• Document segment
During an outsourcing agreement the vendor becomes polluted with what is considered to be very proprietary intellectual property, says Gene Slowinski, director of strategic alliance research at the graduate school of management at Rutgers University. When a vendor works with a customer in an outsourcing relationship, the customer tells the supplier many things that are protected by patent, information protected by trade secrets, and vital company knowledge that is retained by the employees within the corporation. The customer and its new business partner the vendor must discuss these issues or it can be very damaging to both sides.
“An outsourcer is very likely to be involved in a number of other relationships that are along the same lines, including relationships with the customer’s competitors,” Slowinski says. ” So the question becomes: what are the supplier’s rights to use their customer’s intellectual property in an alliance with the competitor?”
There are two kinds of intellectual properties that a company has to consider, he says. One is background intellectual property, which is information that comes into the relationship prior to signing a deal with the vendor. Background intellectual property is such things as patents and know-how. This is information that one company created and the other side has no rights to. The second kind of intellectual property is called foreground. During the deal both sides will cooperatively create intellectual property. Since both sides work together to create new patents or know-how this is going to be protected by trade secrets. The rights to this type of intellectual property is different and the two companies must decide how these rights are distributed.
Intellectual Property and Procurement
There is a limit to how much information should be given out depending on the stage of the arrangement. During procurement all first contacts should only include publicly available knowledge, Slowinski states. During this stage the vendor does not want to be overexposed to its potential customer’s intellectual property and vice versa. Once the customer has the potential vendors down to a short list, it can sign a nondisclosure agreement so that the customer and the short-listed vendors can begin to exchange information candidly. However, even at this point the two sides must be careful. The companies should only delve into information that is pertinent to continue the process successfully. Only when a vendor has been chosen should the vendor begin learning as much as possible about the company.
“The risk in being overexposed is that the vendor begins a relationship with another customer that is similar to that of the customer they lost during procurement,” Slowinski says. “If they do the exact same thing with that customer or there are at least the same key components, then the lost customer can claim that everything that the vendor knows was learned from them. And then the vendor has a real legal battle on their hands.”

• Tasks to carry out
**A.** Drawing on the passage on outsourcing and intellectual property, explain in one to three sentences why first contacts during procurement should include only publicly available knowledge.
**B.** Repeat the portion of the passage on outsourcing and intellectual property between "During an outsourcing" and "to both sides.", inclusive.

• Data extract
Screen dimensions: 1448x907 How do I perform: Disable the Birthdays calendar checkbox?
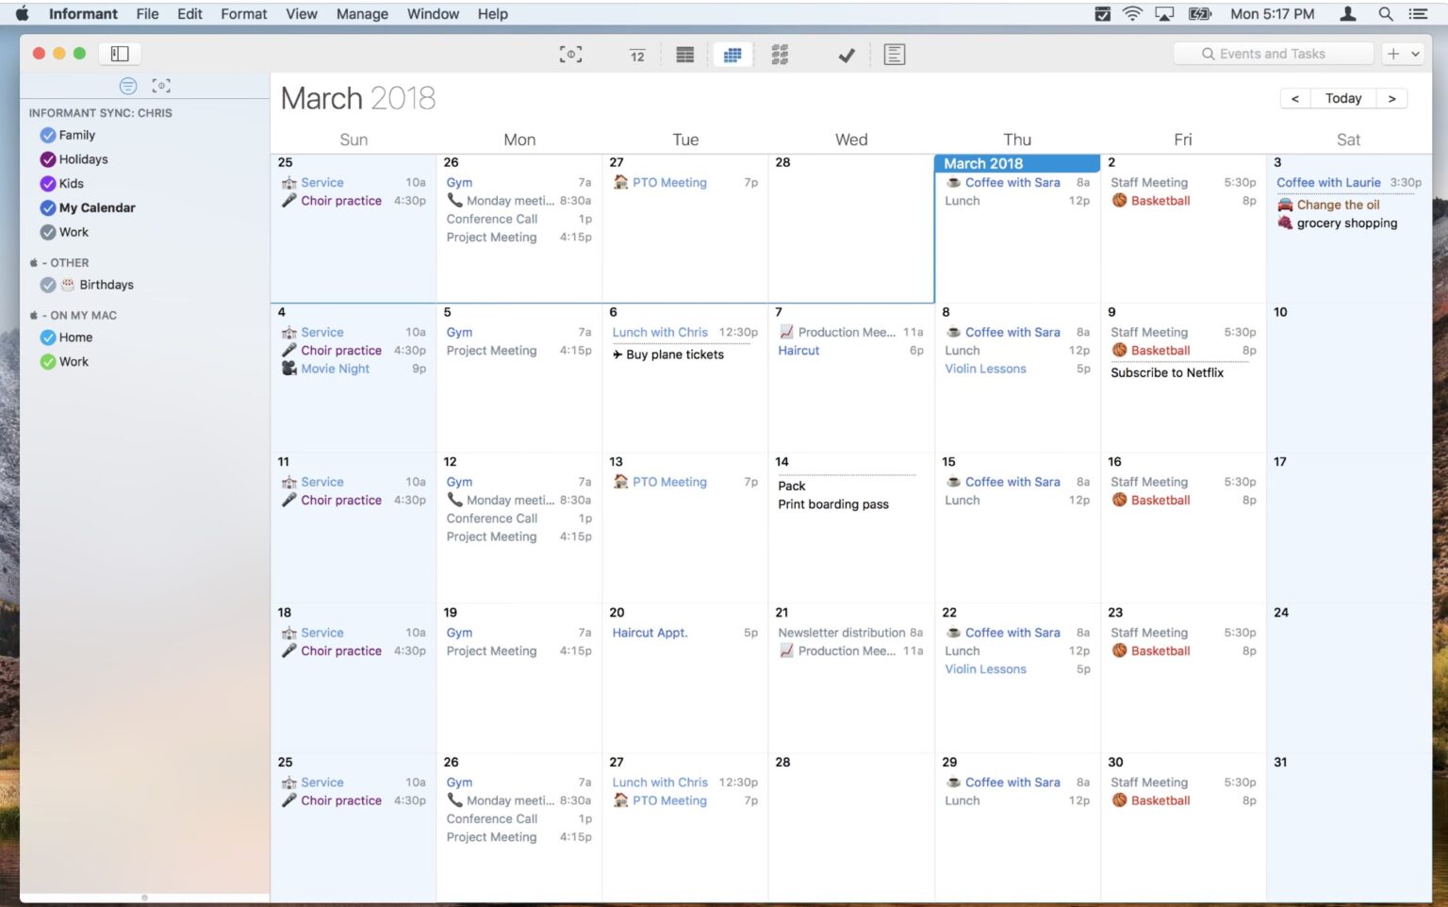tap(48, 285)
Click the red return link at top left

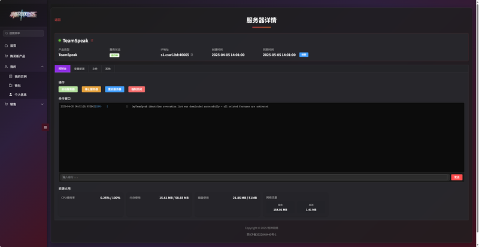[x=57, y=20]
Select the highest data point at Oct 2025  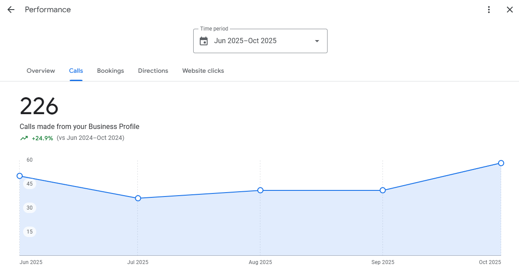[501, 163]
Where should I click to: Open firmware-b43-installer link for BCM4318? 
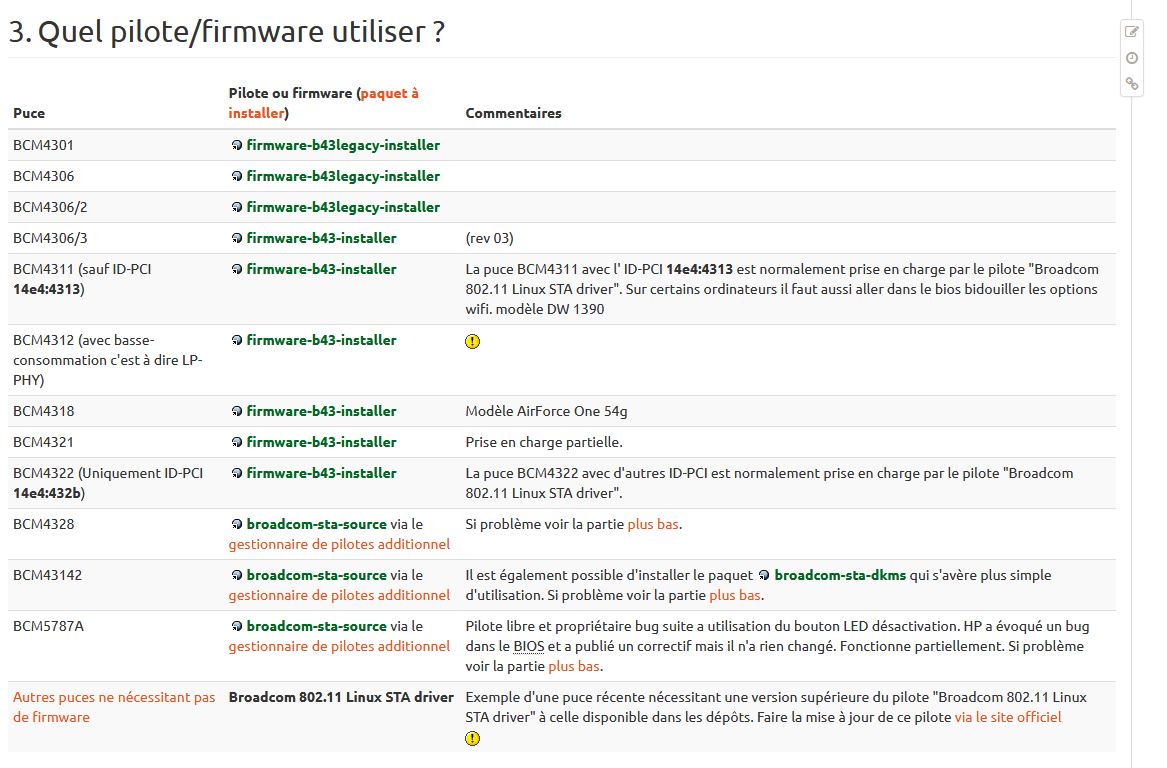tap(321, 411)
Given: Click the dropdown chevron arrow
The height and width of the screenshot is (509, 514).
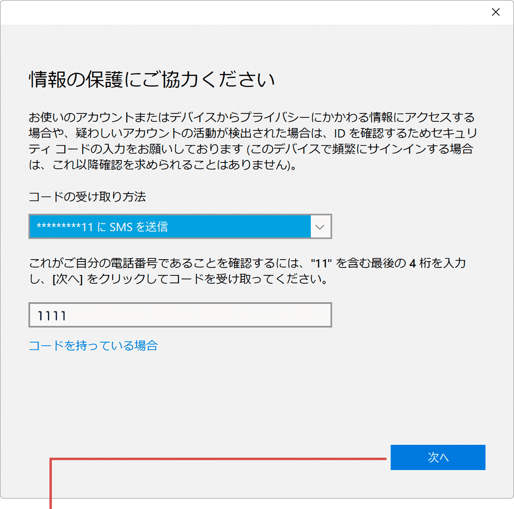Looking at the screenshot, I should pyautogui.click(x=320, y=226).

• Answers by item number
**A.** Keeping first contacts to publicly available knowledge prevents the vendor from becoming overexposed to the potential customer's intellectual property, and the customer from becoming overexposed to the vendor's. If an overexposed vendor later begins a similar relationship with another customer, the customer it lost during procurement can claim that everything the vendor knows was learned from it. The vendor would then face a real legal battle.

**B.**
During an outsourcing agreement the vendor becomes polluted with what is considered to be very proprietary intellectual property, says Gene Slowinski, director of strategic alliance research at the graduate school of management at Rutgers University. When a vendor works with a customer in an outsourcing relationship, the customer tells the supplier many things that are protected by patent, information protected by trade secrets, and vital company knowledge that is retained by the employees within the corporation. The customer and its new business partner the vendor must discuss these issues or it can be very damaging to both sides.